La precariedad del sistema de partidos políticos facilita la proliferación de este tipo de candidatos que a veces tienen este tipo de pensamientos combinados. El electorado – que en su mayoría está preocupado por sus problemas diarios y no necesariamente se ocupa de los avatares de la política – muchas veces termina siendo engañado por caudillos con promesas vacías.

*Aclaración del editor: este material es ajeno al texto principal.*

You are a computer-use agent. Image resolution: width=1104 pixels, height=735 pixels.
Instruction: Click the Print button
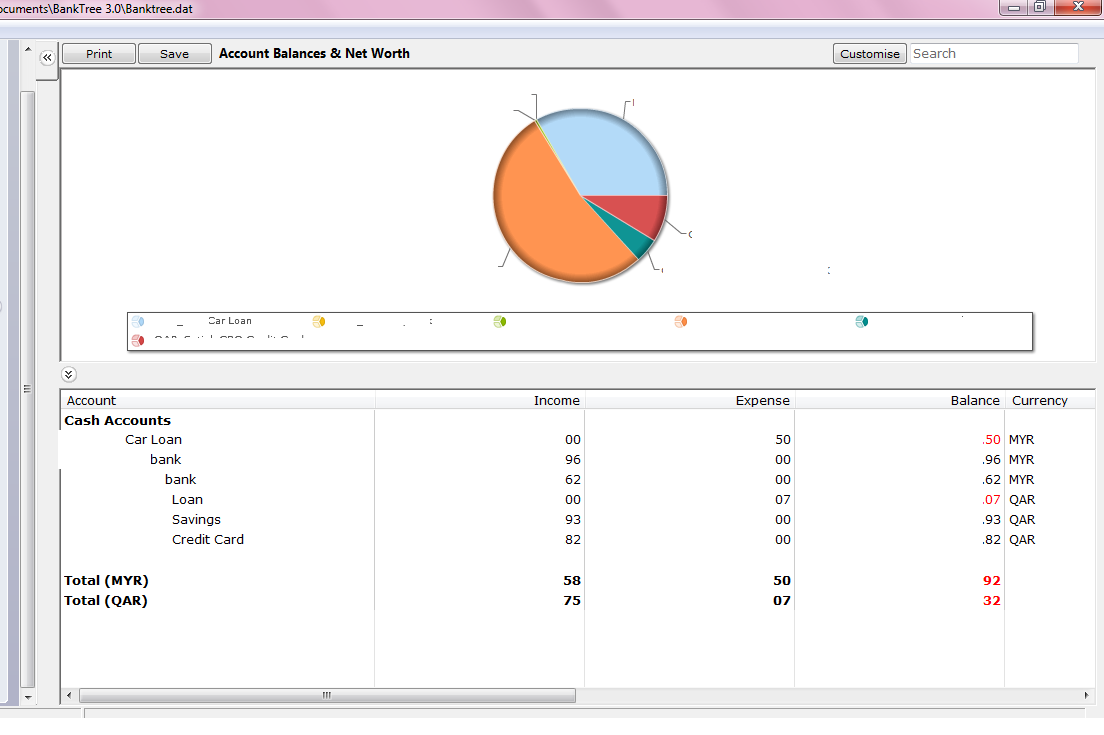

Muchos analistas creen – como Sinesio López indicó hace semanas en una columna – que una vez en el poder sería bueno “educar al soberano”. ¿En serio? ¿No sería mejor educar al candidato, fortalecer los partidos políticos y hacer docencia política con el electorado? Claramente, la tarea que proponemos es mucho más difícil y de largo aliento, partiendo por el hecho de que es más directo capacitar a una sola persona que a miles. Sin embargo, creemos que es un reto que debemos empezar a trabajar.

Necesitamos:

  • Un electorado sensible y empático con los problemas que tienen los ciudadanos del país. Conocedor de sus deberes, de sus derechos, de lo que representa su voto. Con alguna idea de lo que necesita para su futuro, y que sepa de qué instituciones democráticas depende éste.
  • Partidos políticos sólidos, responsables, que propongan planes concretos, cohesionados bajo una misma línea, con democracia interna.
  • Políticos responsables que dejen el ego aparte y que tengan objetivos claros para el bienestar de su país. Que sepan cuáles son las funciones que tendrían de ser elegidos para los puestos a los que postulan, que sepan cuáles son las delimitaciones que tendrán una vez en el poder, que cuenten con un equipo de trabajo eficiente y en el que confían.

¿Es idealista? Sí. Probablemente. Pero, vamos, empecemos por algo. Así sea un proceso lento. Todos podemos aportar nuestro granito de arena. Sino, seguiremos dando tumbos y parchando errores.